Exhibit 4: Top 10 holdings (as at 31 October 2021)
Company |
Country |
Main area of business |
Portfolio weight % |
30 October 2021 |
30 October 2020* |
Taiwan Semiconductor Manufacturing |
Taiwan |
Semiconductors |
9.2 |
8.4 |
Samsung Electronics |
South Korea |
Semiconductors |
8.9 |
9.2 |
Tencent Holdings |
China |
Internet content & information |
4.8 |
9.1 |
Alibaba Group Holding |
China |
E-commerce |
4.2 |
9.1 |
HDFC Bank |
India |
Financials |
3.2 |
3.1 |
Sea Ltd |
Singapore |
Gaming & Multimedia |
3.1 |
2.1 |
Reliance Industries |
India |
Oil & gas |
2.5 |
N/A |
AIA Group |
Hong Kong |
Financials |
2.5 |
3.3 |
ASML Holdings |
Netherlands |
Semiconductors |
2.5 |
N/A |
Vietnam Enterprise Investments |
Vietnam |
Various, incl banks & real estate |
2.4 |
N/A |
Top 10 (% of holdings) |
|
|
43.3 |
51.2 |
Source: Schroder AsiaPacific Fund, Edison Investment Research.
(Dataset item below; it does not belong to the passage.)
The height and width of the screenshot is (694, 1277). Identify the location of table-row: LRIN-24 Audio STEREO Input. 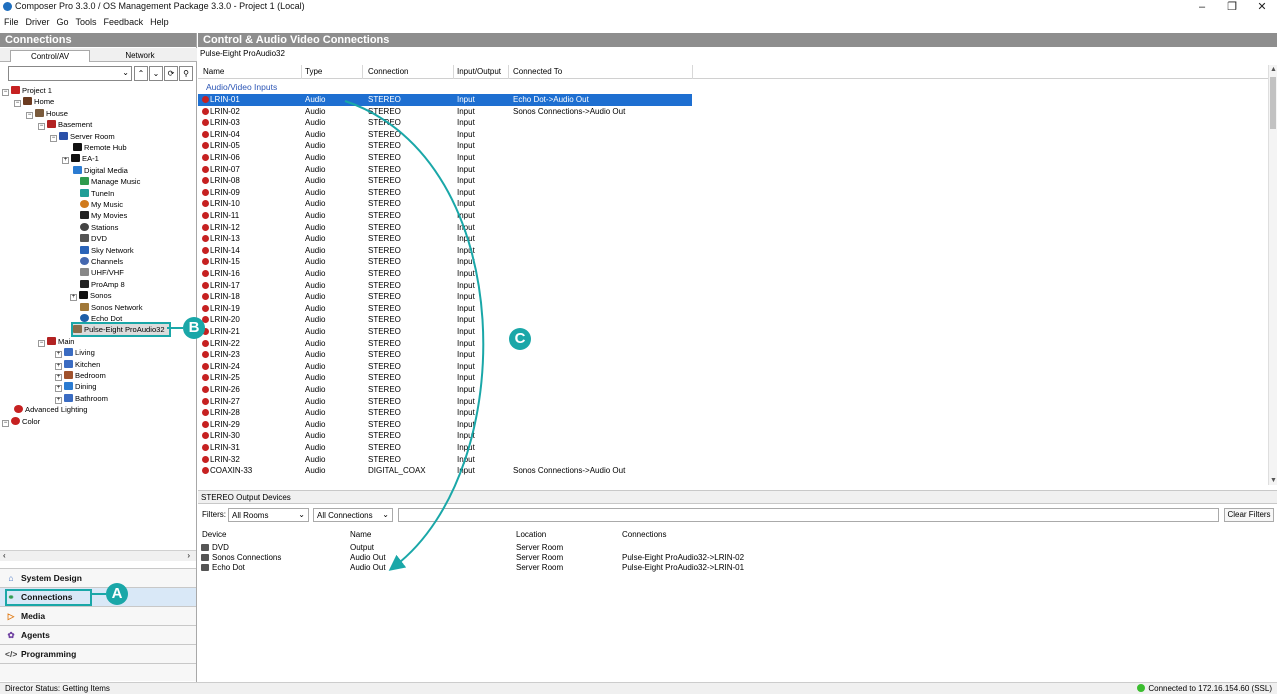
(445, 367).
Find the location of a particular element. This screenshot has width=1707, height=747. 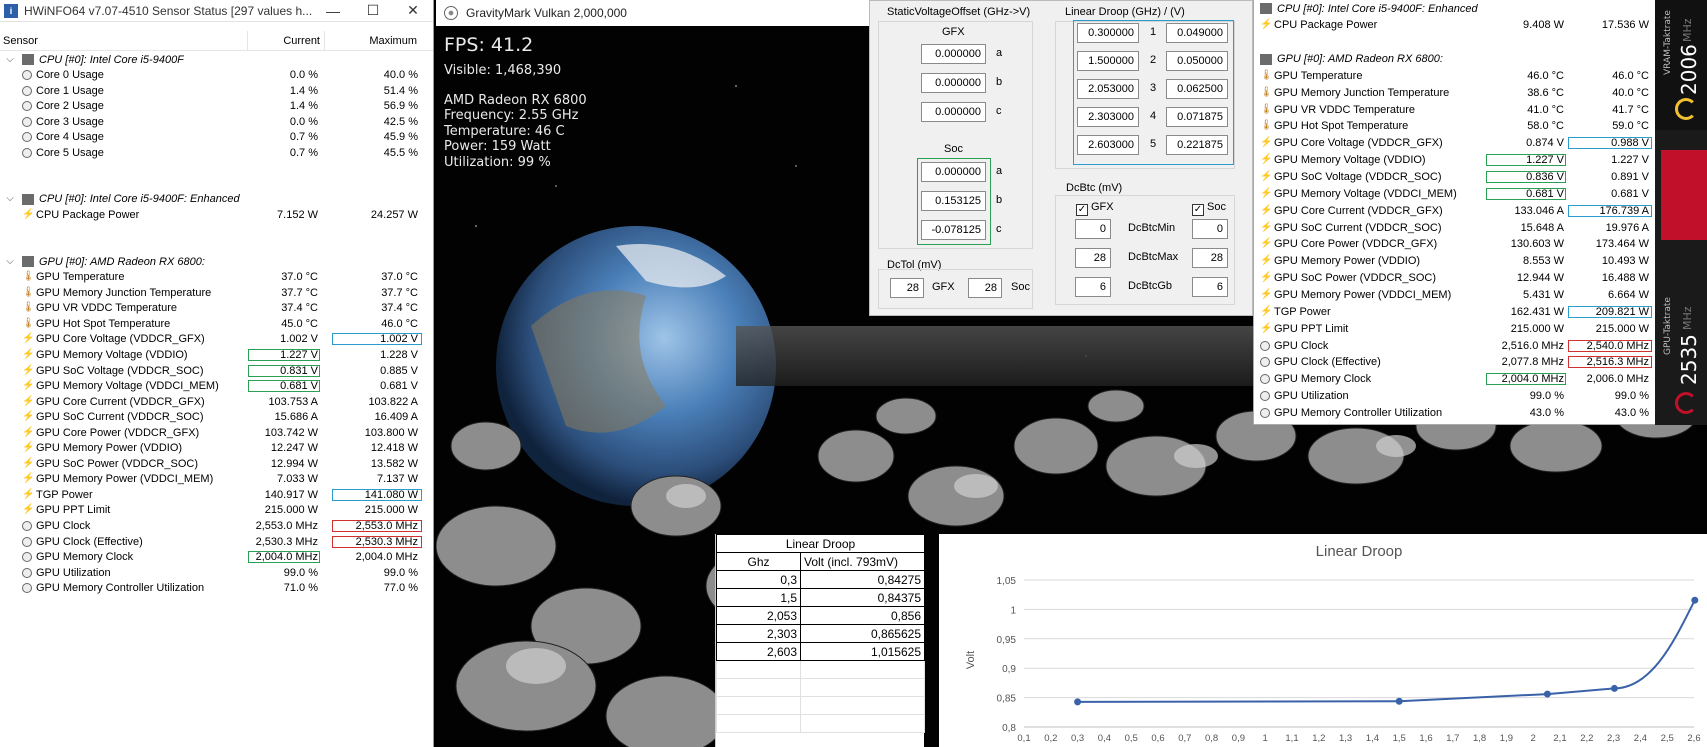

droop-ghz-field: 1.500000 is located at coordinates (1108, 61).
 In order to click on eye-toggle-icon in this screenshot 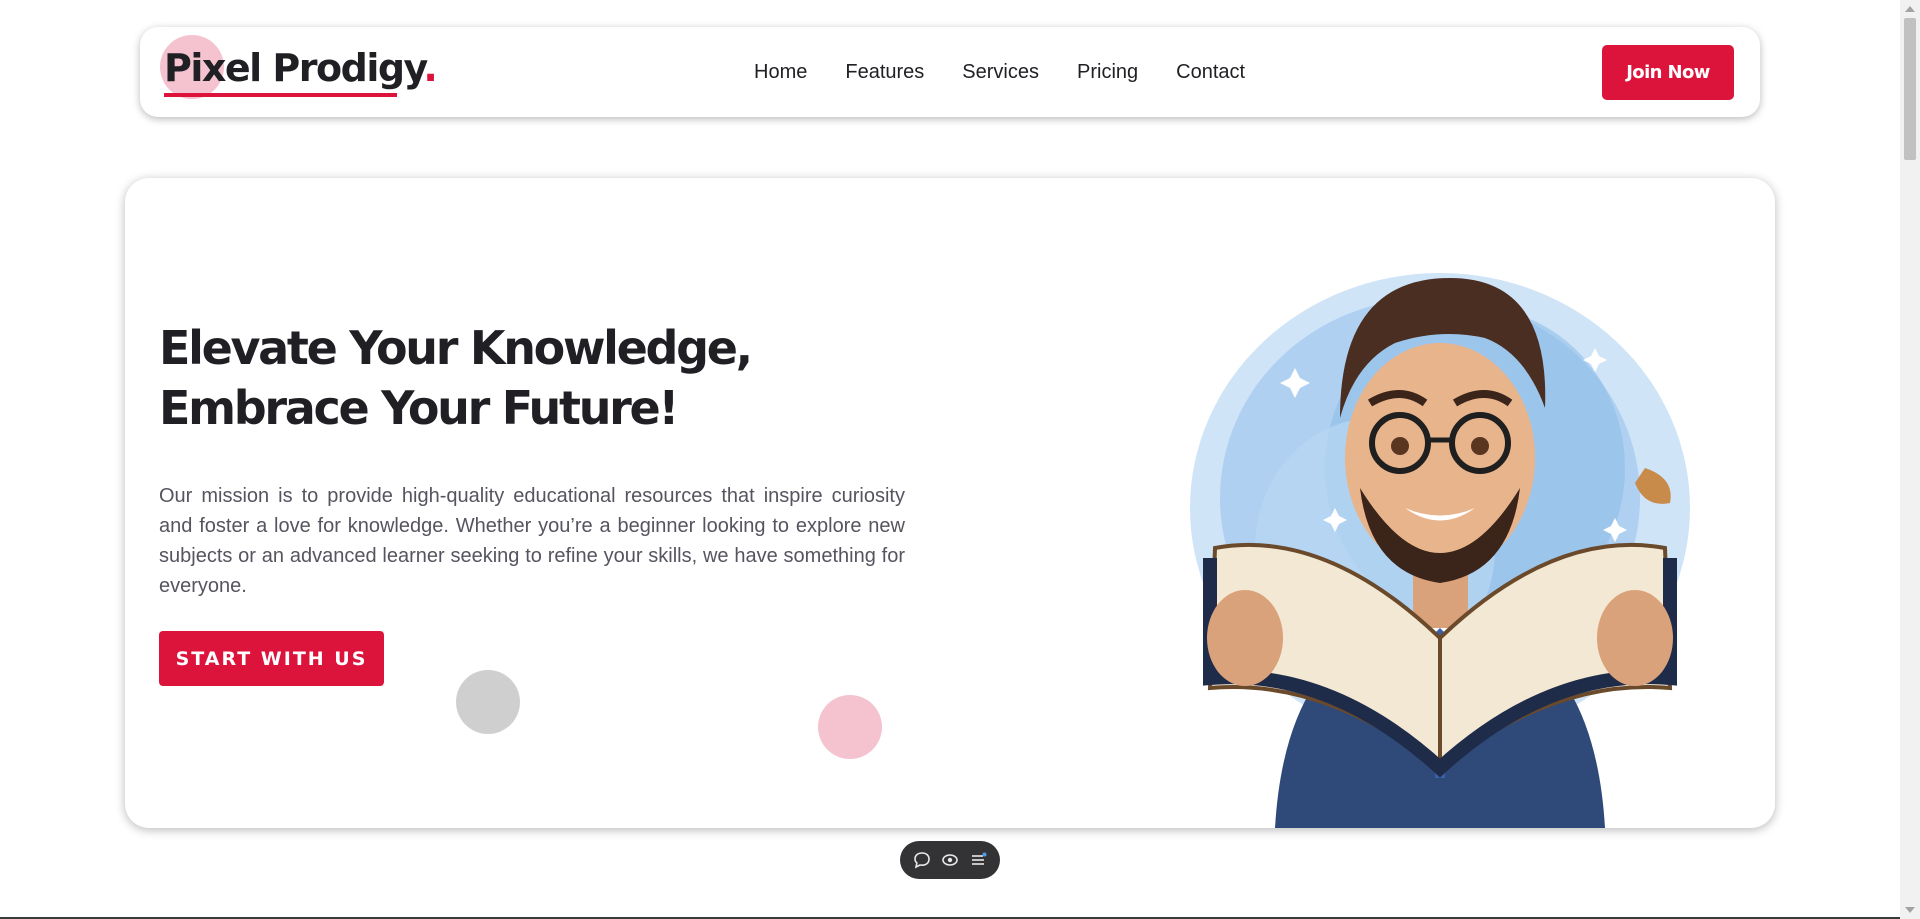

Note: *N/A where not in the Top 10 holdings at end-Oct 2020.
These portfolio sales have funded top-ups to existing positions and the acquisition of several new names. The managers’ confidence in the outlook for IT stocks saw them add to a position in MediaTek, another Taiwanese semiconductor manufacturer. As part of the shift in favour of South-East Asian stocks, they bought Singapore Exchange, a high moat business, which they believe has room to grow outside its core equity business, including in areas such as information and index and consulting services. The acquisition of Hong Kong Exchange was motivated by a correction in the share price and, in part, due to its attraction as a listing venue for Chinese companies. The portfolio has also acquired or increased positions in several South-East Asian regional banks, including Indonesia’s Bank Mandiri and Thailand’s Kasikornbank. The managers see value in these banks after pressure from low rates and COVID-19 concerns drove their share prices down to attractive levels, and they expect earnings to improve as economic activity gathers momentum.
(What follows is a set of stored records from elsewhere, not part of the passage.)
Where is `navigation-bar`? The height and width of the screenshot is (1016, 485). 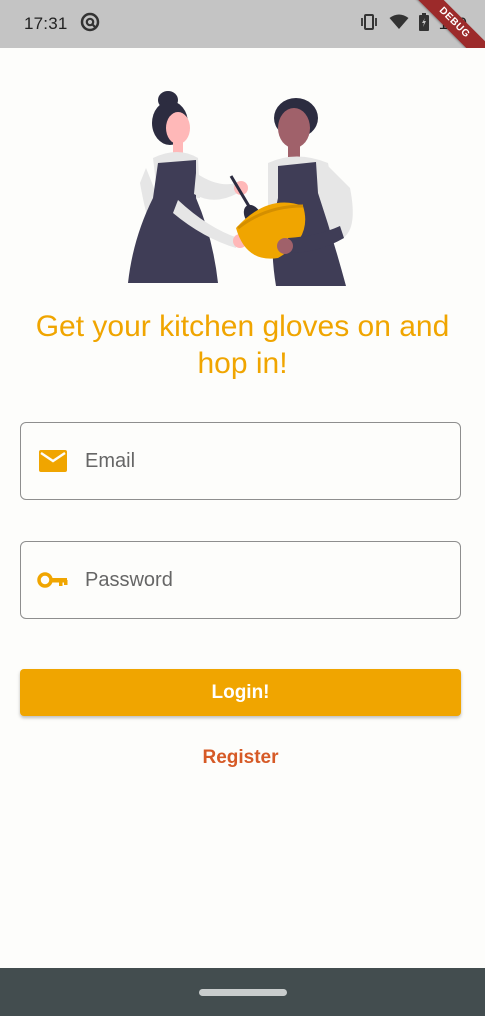
navigation-bar is located at coordinates (242, 992).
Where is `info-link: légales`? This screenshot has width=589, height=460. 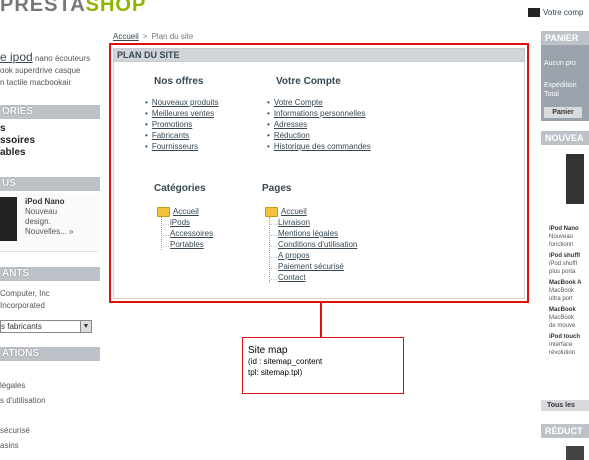 info-link: légales is located at coordinates (23, 386).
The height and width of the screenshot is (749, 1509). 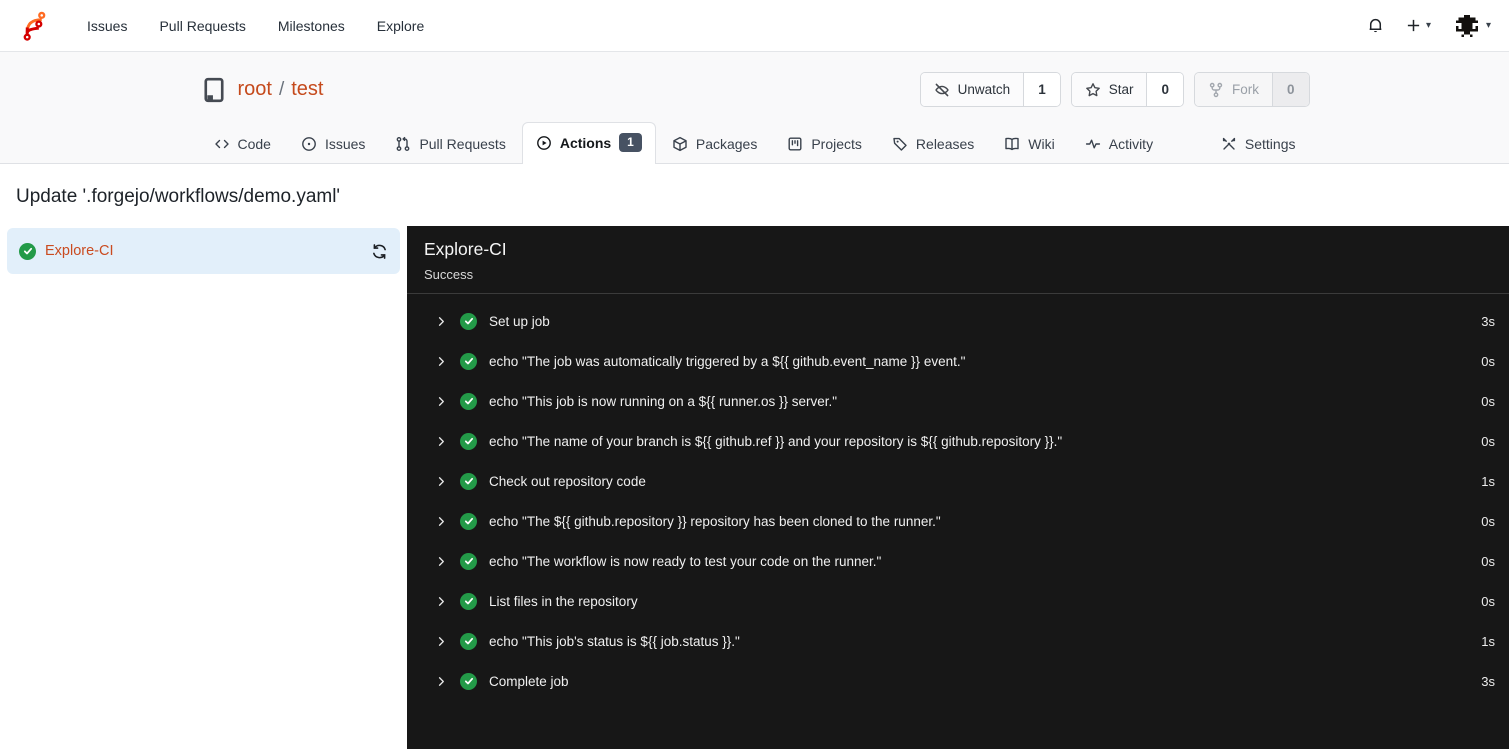 What do you see at coordinates (204, 251) in the screenshot?
I see `sidebar-job-explore-ci: Explore-CI` at bounding box center [204, 251].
Another new holding consistent with the move away from Northern Asia is Reliance Industries. This company is known as an oil and gas producer, but it also operates in many other sectors, including grocery and retail stores, online news and entertainment and financial services, and SDP’s managers believe some of these businesses have very long growth runways, which will be supported by the company’s digital platform. Reliance is now a top 10 holding. They have also added to a position to Maruti Suzuki, a car manufacturer, motivated by a wish to increase exposure to the Indian auto sector, where penetration is presently low, but growing rapidly. The managers view this company as one of India’s best auto producers, with good long-term potential.
Annualised portfolio turnover is presently around 31%, slightly below the average of 36% over the past five calendar years. The company does not currently hold any unlisted companies.